When I was in hospital for surgery to fix my broken ankle they fed me around 5pm the night before and gave me a cup of tea and a biscuit about 7pm then they made me fast from food and drink for the next 15 or so hours.
Why? Why make me go hungry for 9 hours more than was necessary and thirsty for 13 hours longer when going thirsty actually INCREASED the risks to me?

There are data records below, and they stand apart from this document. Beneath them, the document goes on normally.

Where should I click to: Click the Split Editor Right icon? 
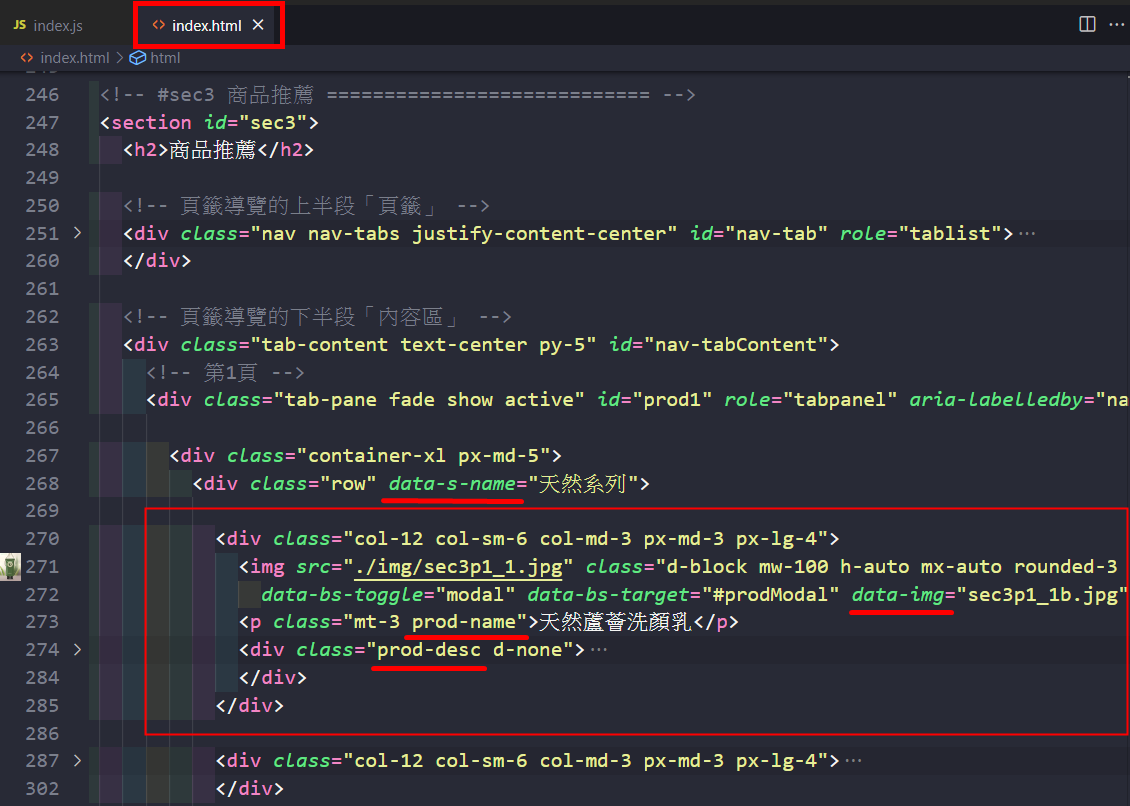1087,24
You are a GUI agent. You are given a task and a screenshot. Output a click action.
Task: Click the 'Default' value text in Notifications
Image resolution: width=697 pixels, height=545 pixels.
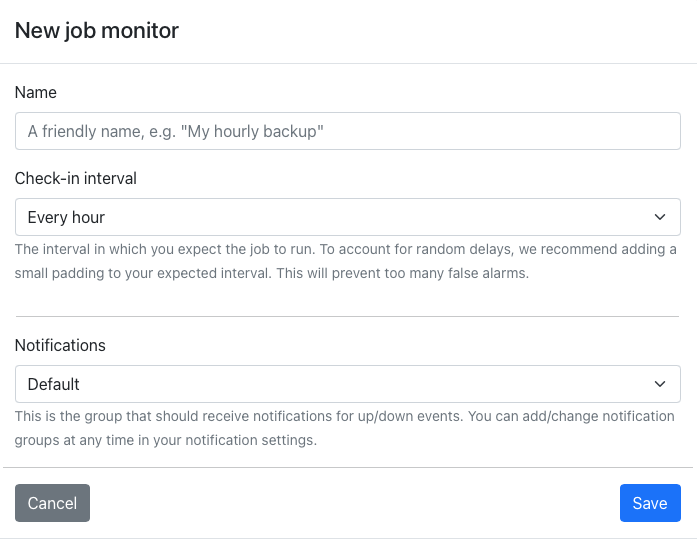point(53,385)
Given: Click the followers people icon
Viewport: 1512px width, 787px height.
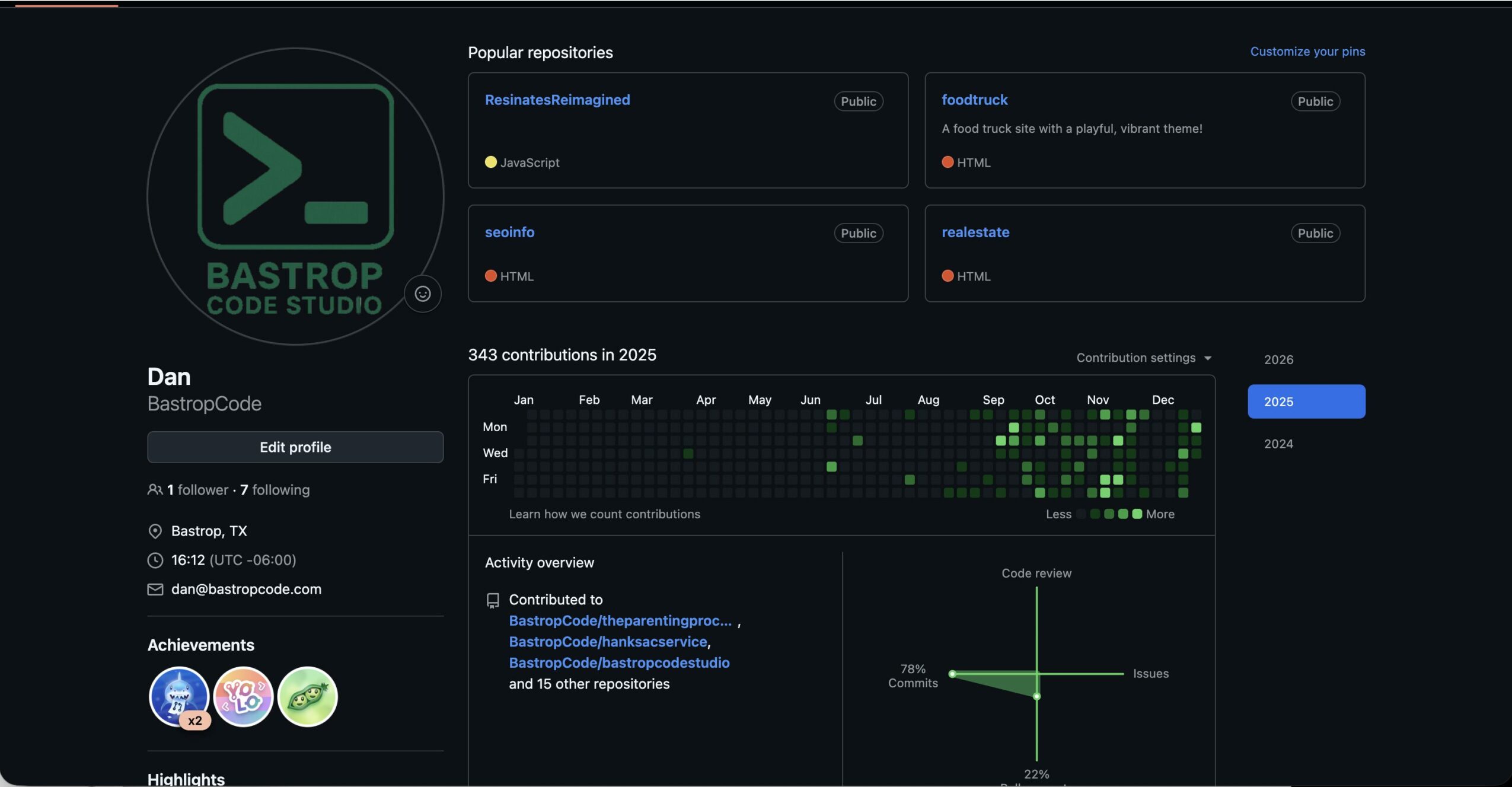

I guess I should try and get some sleep now since it’s just 4 more hours to check in time.
I plan to ask them to take photo’s of the surgery and/or let my daughter take them or even watch the operation so she can tell me all about it but I’m pretty certain there is no hope they will agree.
Guess I will post this and go to bed. Must remember to get my daughter to take a before photo of my neck before it’s too late!